*ACTION ITEM*. Transcribe exactly, leaving out pictures, the lines from the one that holds "The height and width of the screenshot is (470, 1034)." through the end of the data below, including both end lines and no others.

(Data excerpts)
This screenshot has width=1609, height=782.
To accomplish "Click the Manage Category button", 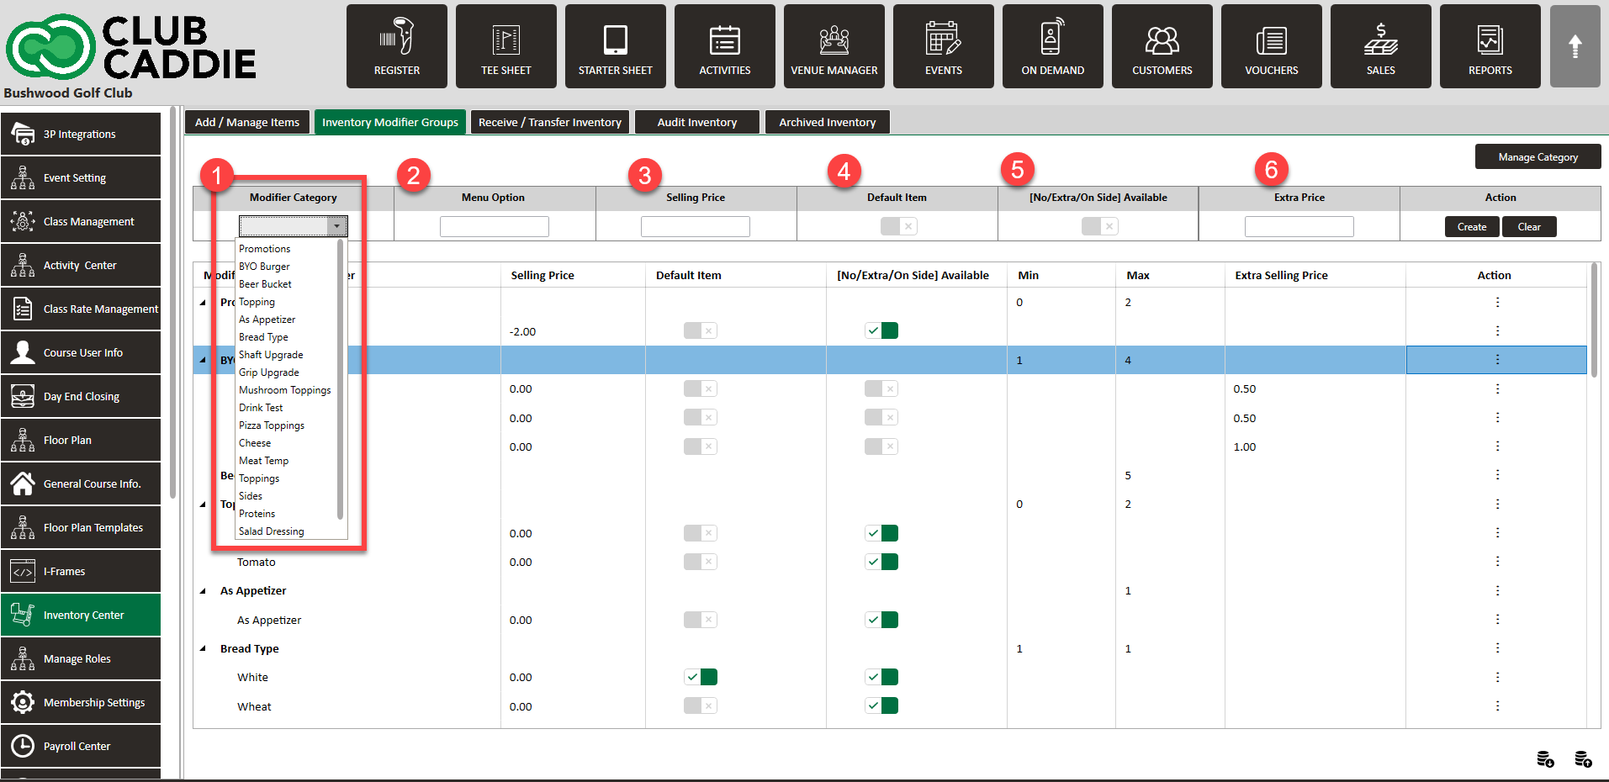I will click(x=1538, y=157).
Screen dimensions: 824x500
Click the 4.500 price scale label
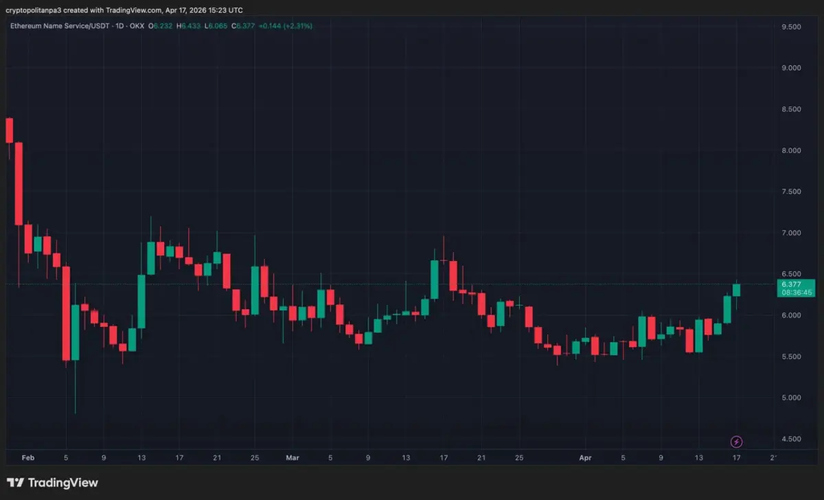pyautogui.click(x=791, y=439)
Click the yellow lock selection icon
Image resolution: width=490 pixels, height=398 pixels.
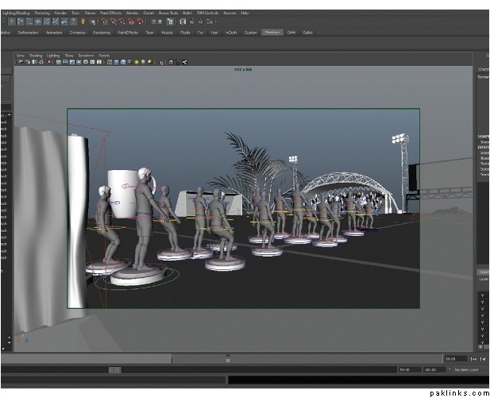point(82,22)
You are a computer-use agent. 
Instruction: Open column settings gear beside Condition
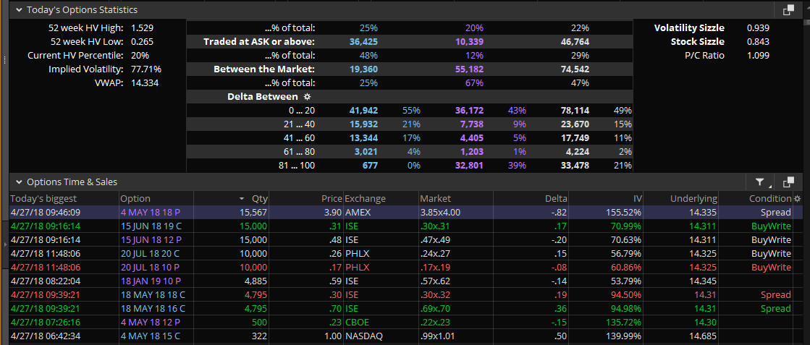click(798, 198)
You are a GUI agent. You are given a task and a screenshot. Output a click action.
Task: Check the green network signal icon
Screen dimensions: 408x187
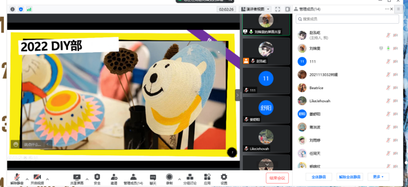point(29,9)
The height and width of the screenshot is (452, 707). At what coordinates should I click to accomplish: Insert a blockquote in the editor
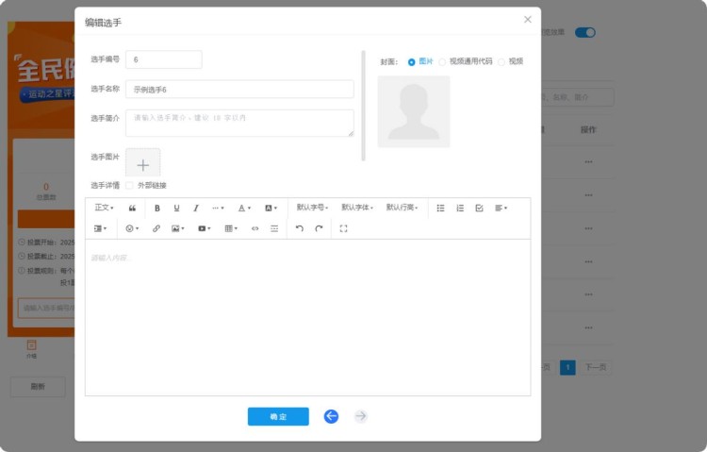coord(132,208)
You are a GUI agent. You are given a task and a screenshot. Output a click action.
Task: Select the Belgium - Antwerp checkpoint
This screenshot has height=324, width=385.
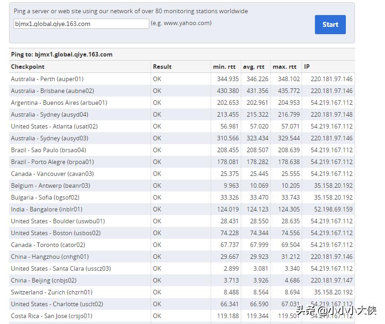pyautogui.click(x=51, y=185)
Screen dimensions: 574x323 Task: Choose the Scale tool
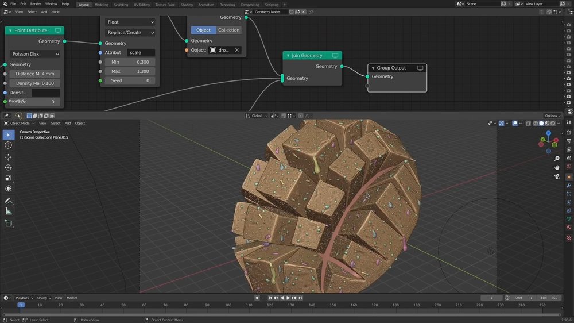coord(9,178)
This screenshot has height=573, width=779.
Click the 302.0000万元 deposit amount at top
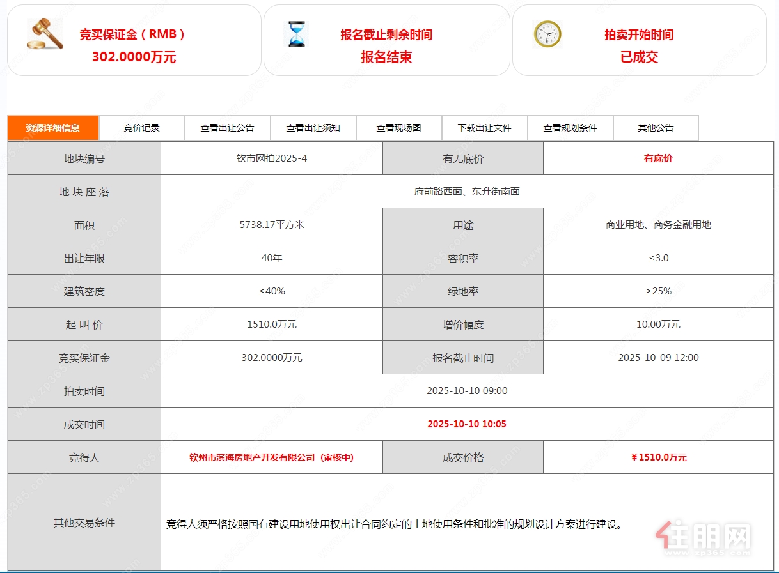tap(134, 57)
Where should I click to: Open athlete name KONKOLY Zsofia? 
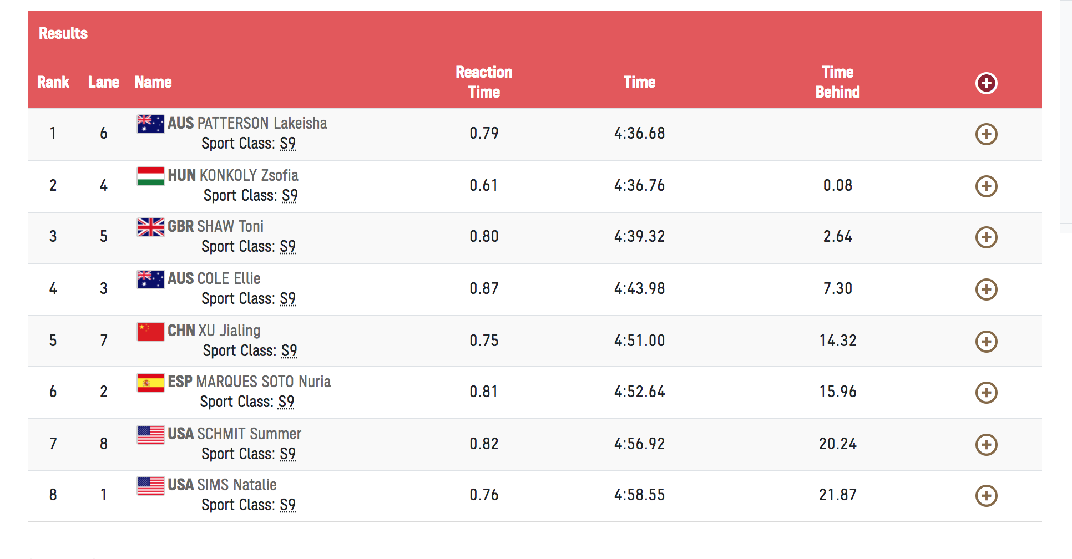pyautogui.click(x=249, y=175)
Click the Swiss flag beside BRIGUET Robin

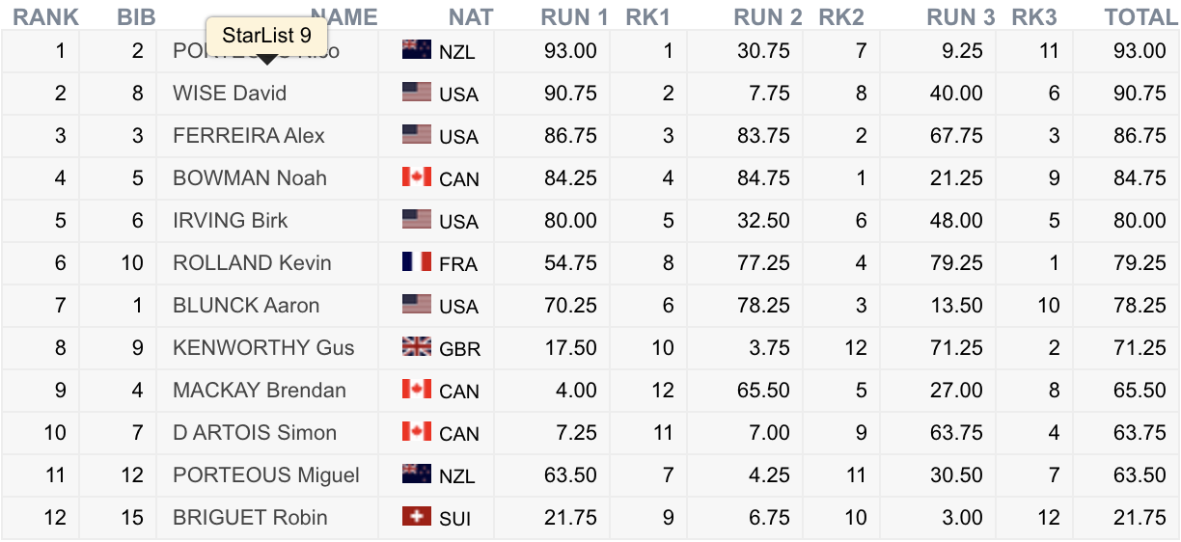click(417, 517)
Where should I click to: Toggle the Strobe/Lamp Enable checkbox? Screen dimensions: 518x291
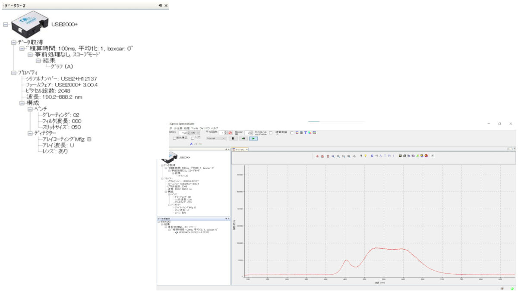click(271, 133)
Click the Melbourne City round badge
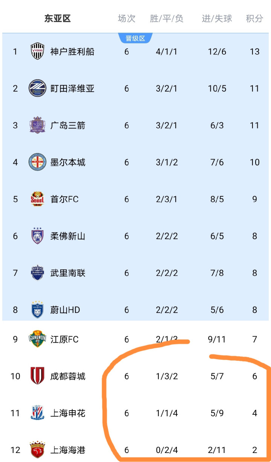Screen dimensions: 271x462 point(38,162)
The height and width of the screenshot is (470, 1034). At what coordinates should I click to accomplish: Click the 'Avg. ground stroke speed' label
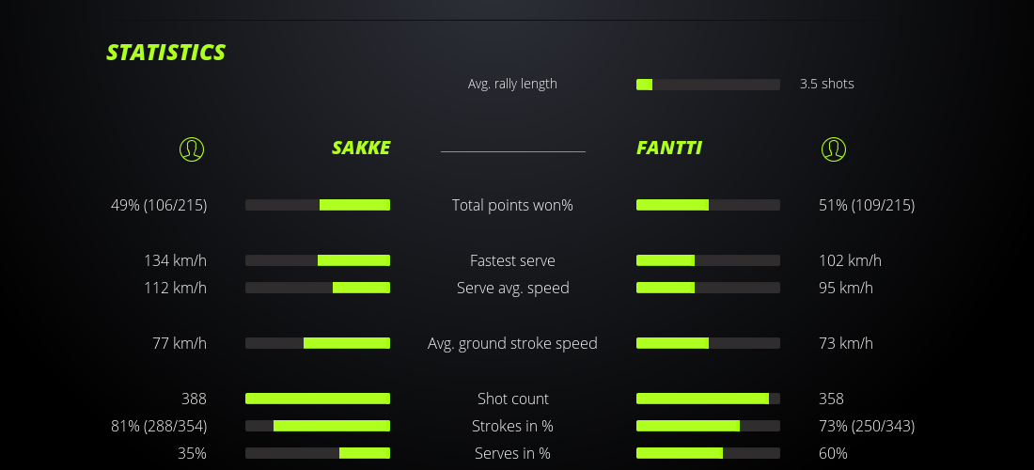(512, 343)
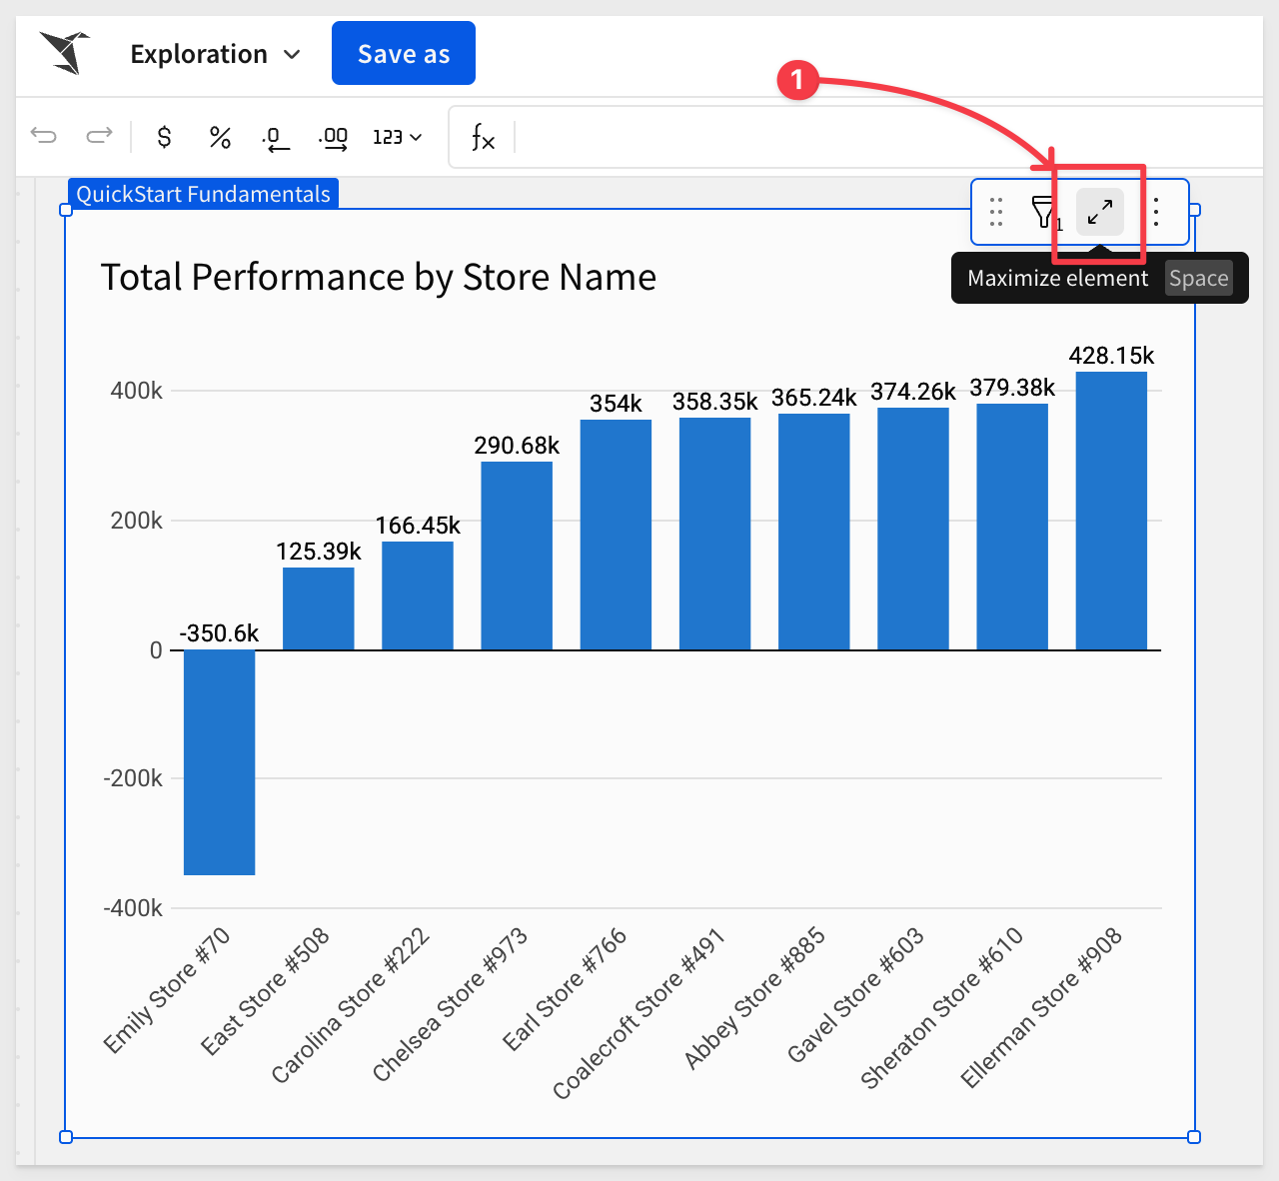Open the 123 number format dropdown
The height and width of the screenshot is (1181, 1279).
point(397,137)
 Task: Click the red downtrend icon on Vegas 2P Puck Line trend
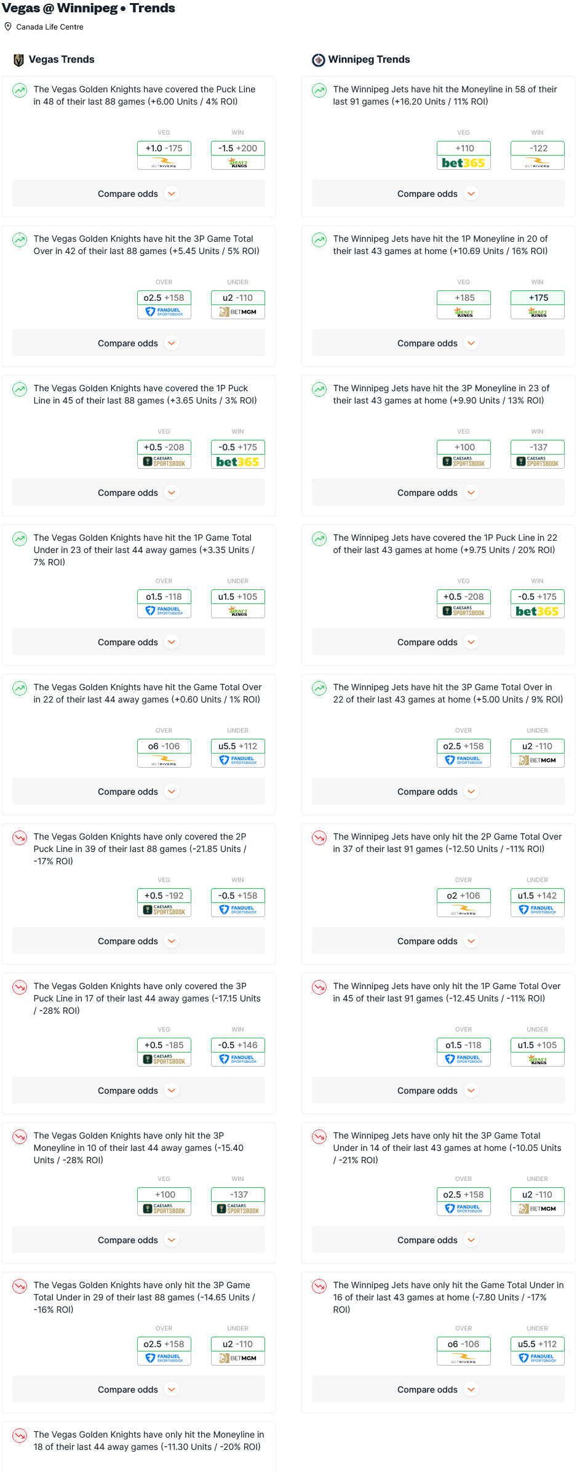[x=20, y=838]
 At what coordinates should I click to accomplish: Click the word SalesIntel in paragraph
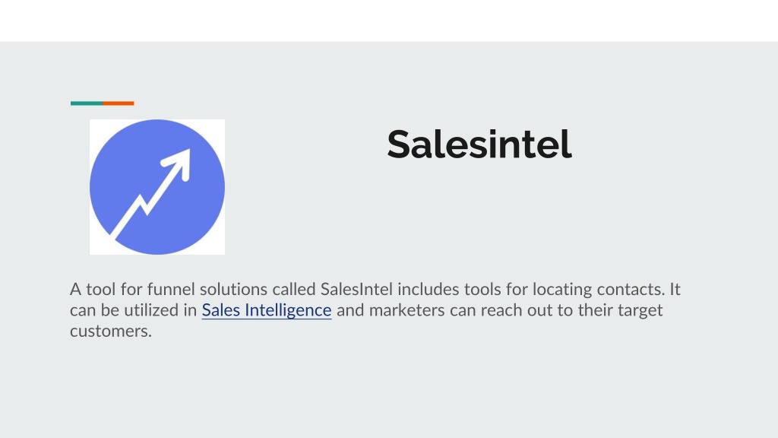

*ANSWER SPACE*.
The height and width of the screenshot is (470, 1034). At what coordinates should I click to accomplish: Click the 'Avg. ground stroke speed' label
(512, 343)
Open the 123 number format dropdown
The height and width of the screenshot is (1181, 1279).
point(397,137)
 Task: Click the red downtrend icon on Vegas 2P Puck Line trend
[x=20, y=838]
 At what coordinates should I click to accomplish: Click the word SalesIntel in paragraph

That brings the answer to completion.